Über die verschiedenen Arten der Philosophie.

 

     Selbst wenn keine andere Frucht aus diesen Studien reifte, als die Befriedigung einer unschuldigen Wissbegierde, so wäre auch dies nicht zu verachten; denn sie vermehrt jene wenigen heilsamen und harmlosen Freuden, welche dem Menschengeschlecht zugeteilt sind. Der sanfteste und unschädlichste Gang dieses Lebens führt durch die Pfade der Wissenschaft und Erkenntnis; Jeder, der ein Hindernis von diesen Pfaden wegräumt oder eine neue Aussicht eröffnet, muss als ein Wohltäter der Menschen gelten. Diese Untersuchungen mögen peinlich und ermüdend sein; aber es verhält sich hier mit der Seele, wie mit dem Körper; sind sie mit Kraft und üppiger Gesundheit ausgerüstet, so verlangen sie nach anstrengenden Übungen und finden ihr Vergnügen in dem, was den meisten Menschen schwer und mühevoll erscheint. Die Dunkelheit ist für den Geist so schmerzlich wie für das Auge; Licht aus der Dunkelheit zu entnehmen, sei diese Arbeit auch noch so schwer, muss notwendig erfreulich und ergötzend sein.

     Man hat indes diese Dunkelheit der tiefern und eindringenderen Philosophie nicht bloß als peinlich und ermüdend getadelt, sondern auch als eine Quelle unvermeidlichen Schwankens und Irrtums dargestellt. Dies ist allerdings der gerechteste und annehmbarste Vorwurf gegen einen großen Teil der metaphysischen Untersuchungen; man sagt, sie seien keine wahre Wissenschaft, sondern nur das Ergebnis nutzloser Anstrengungen menschlicher Eitelkeit, welche in Gegenstände eindringen will, die entweder dem Verstand unzugänglich oder das Werk eines listigen Aberglaubens sind, welcher auf ebenem Boden sich nicht verteidigen kann, und deshalb in dieses verworrene Gestrüpp sich verkriecht, um seine Blöße zu decken und zu schützen. Verjagt vom freien Felde, fliehen diese Räuber in den Wald und liegen auf der Lauer, um durch jeden unbewachten Zugang in den Geist einzubrechen und ihn durch religiöse Furcht und Vorurteile zu überwältigen. Der stärkste Gegner wird besiegt, wenn er einen Augenblick in seiner Wachsamkeit nachlässt, und Viele öffnen aus Feigheit und Torheit den Feinden die Tore und empfangen sie freiwillig mit Ehrfurcht und Unterwürfigkeit als ihre legitimen Herrscher.

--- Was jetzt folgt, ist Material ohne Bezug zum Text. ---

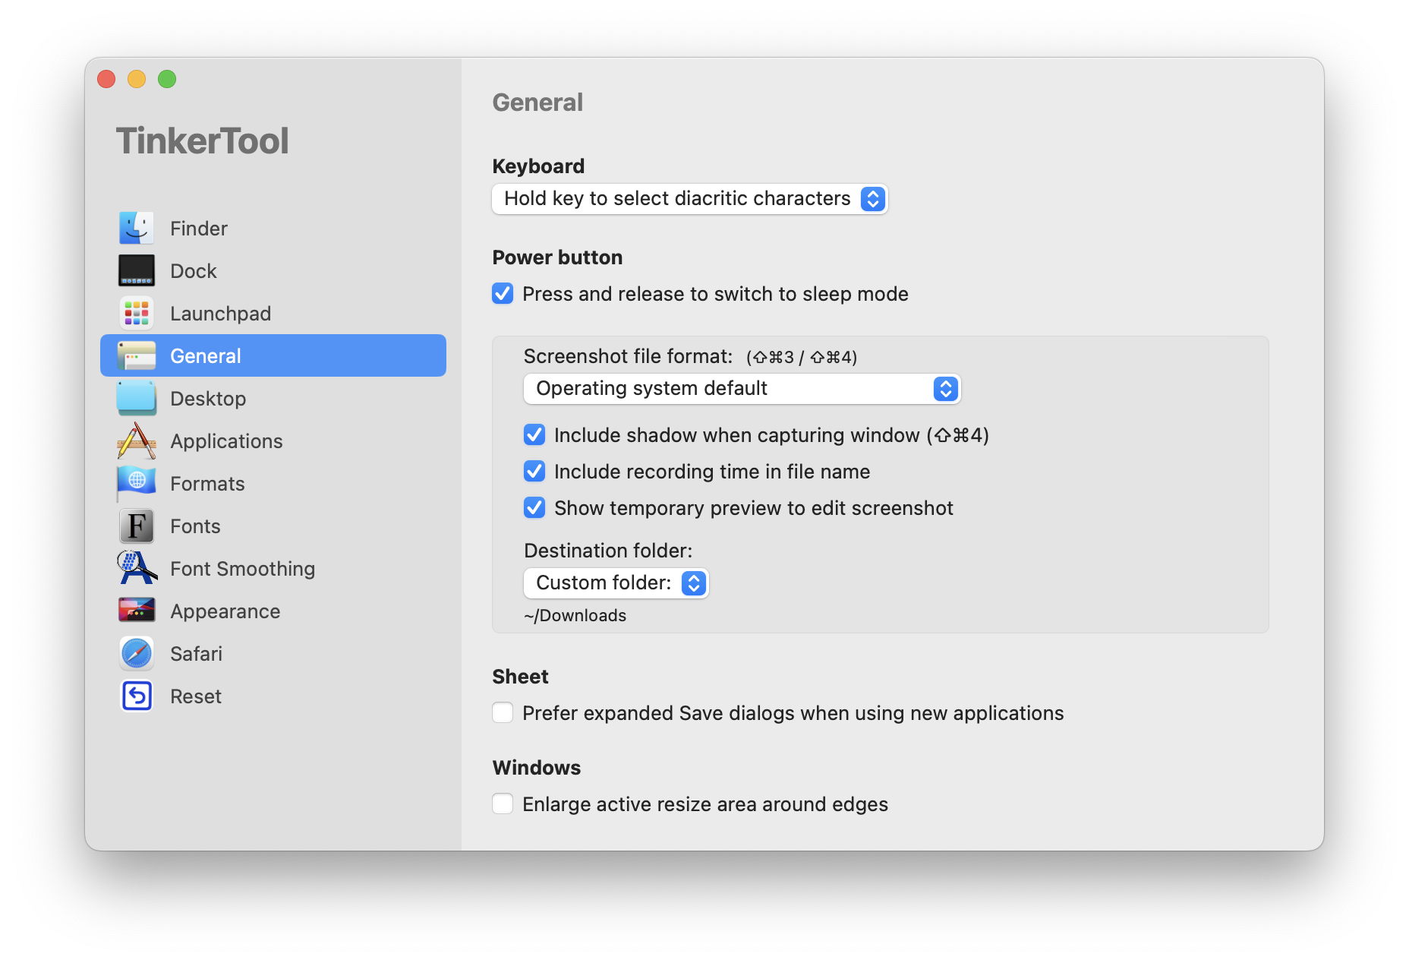
Task: Click the Font Smoothing icon
Action: [135, 568]
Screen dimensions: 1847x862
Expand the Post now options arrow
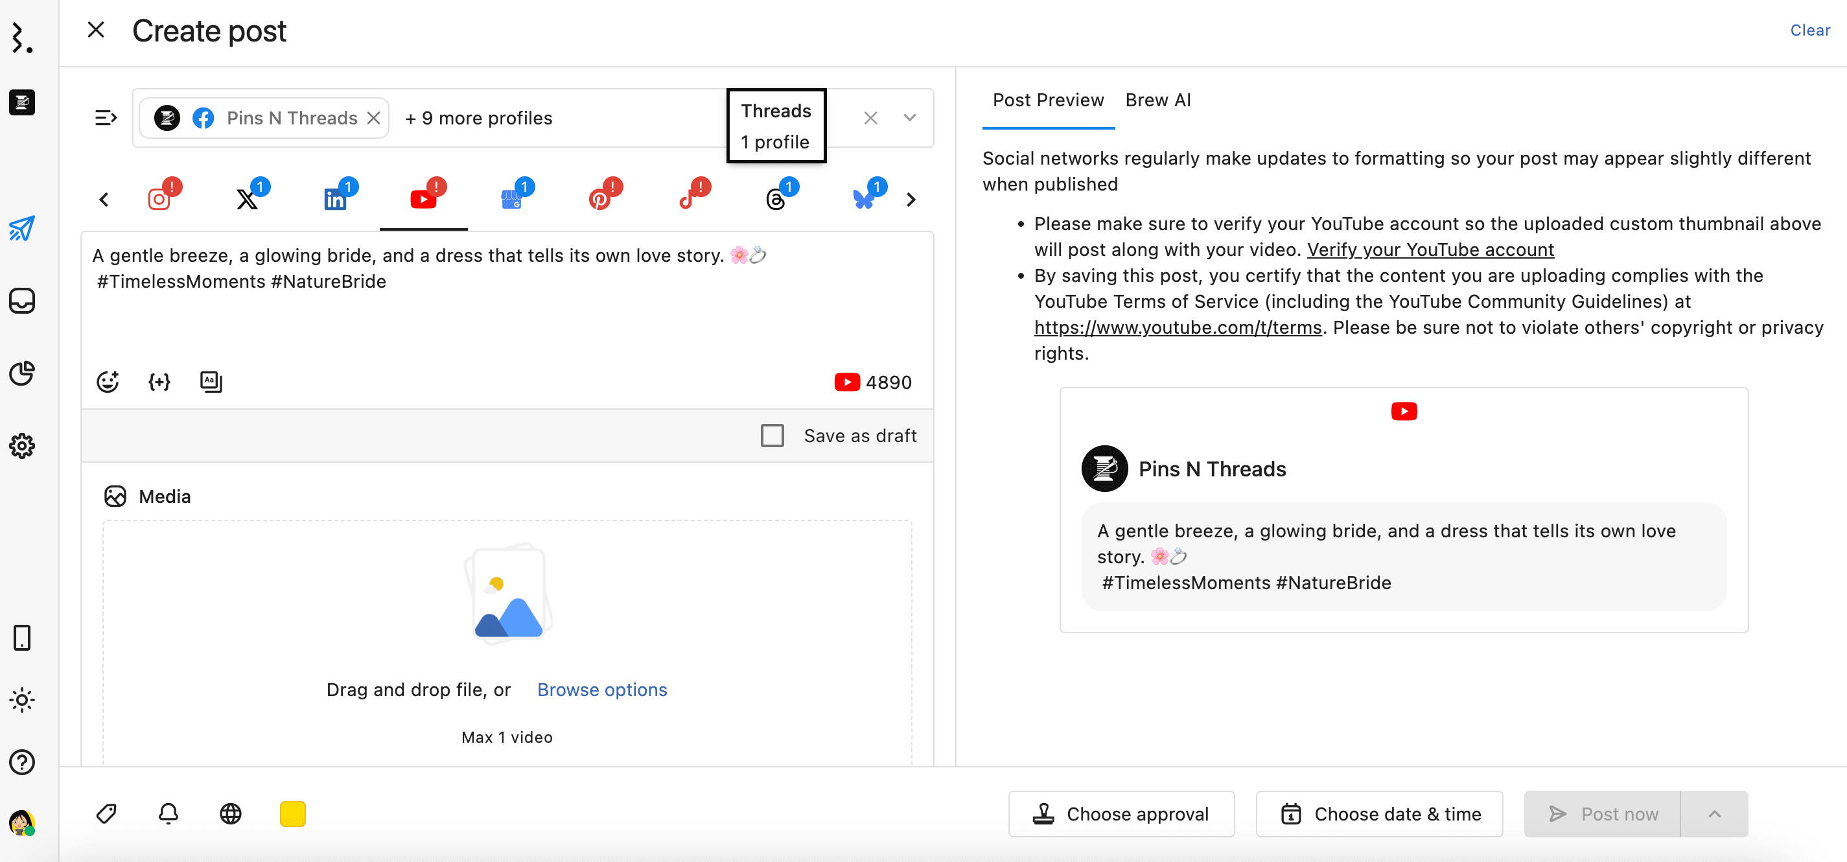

     Ist dies indes ein hinreichender Grund für den Philosophen, um von solchen Untersuchungen abzustehen und den Aberglauben in den Besitz seiner Schlupfwinkel zu lassen? Folgt daraus nicht umgekehrt die Notwendigkeit, dass man den Kampf in die geheimsten Schlupfwinkel des Feindes übertragen muss? Vergeblich ist die Hoffnung, dass der Mensch durch häufige Täuschungen endlich zum Verlassen dieser luftigen Forschungen bestimmt werden und das wahre Reich der menschlichen Vernunft entdecken werde. Viele sind bei der steten Wiederaufnahme solcher Forschungen sichtlich interessiert, und blinde Verzweiflung darf vernünftiger Weise in den Wissenschaften nie Platz greifen; da trotz der Erfolglosigkeit früherer Versuche immer Raum für die Hoffnung bleibt, dass die Anstrengung, das gute Glück und der gesteigerte Scharfblick der folgenden Generationen zu Entdeckungen gelangen werde, die der Vorzeit unerreichbar waren. Jeder kühne Geist wird den schwierigen Preis zu gewinnen suchen, und die Fehlschläge seiner Vorgänger werden ihn eher reizen als entmutigen; er hofft, dass ihm allein der Ruhm aufbewahrt sei, eine so schwere Aufgabe zu lösen. Das einzige Mittel, um die Wissenschaft mit einem Male von diesen nutzlosen Versuchen zu befreien, ist die Natur des menschlichen Verstandes streng zu untersuchen, und durch eine genaue Erforschung seiner Kräfte und Fähigkeiten zu zeigen, dass er für solche entlegene und verborgene Gegenstände durchaus nicht geeignet ist. Man muss sich dieser Arbeit unterziehen, um nachher in Ruhe zu leben, und man muss die wahre Metaphysik mit Sorgfalt treiben, um die unwahre und verfälschte zu zerstören. Die Trägheit, welche Manchen vor dieser trügerischen Philosophie bewahrt, wird samt Anderem durch die Wissbegierde überwogen; und die Verzweiflung, die zu manchen Zeiten hervorbricht, weicht später übertriebenen Hoffnungen und Erwartungen. Genaue und richtige Untersuchungen sind hier die einzigen und allgemein gültigen Heilmittel für Jedermann und jede Frage; sie allein können jene unverständliche Sprache aus der Philosophie und Metaphysik entfernen, welche sie, in Verbindung mit dem Aberglauben, für unbefangene Forscher undurchdringlich macht und ihr den Schein von Wissenschaft und Weisheit verleiht.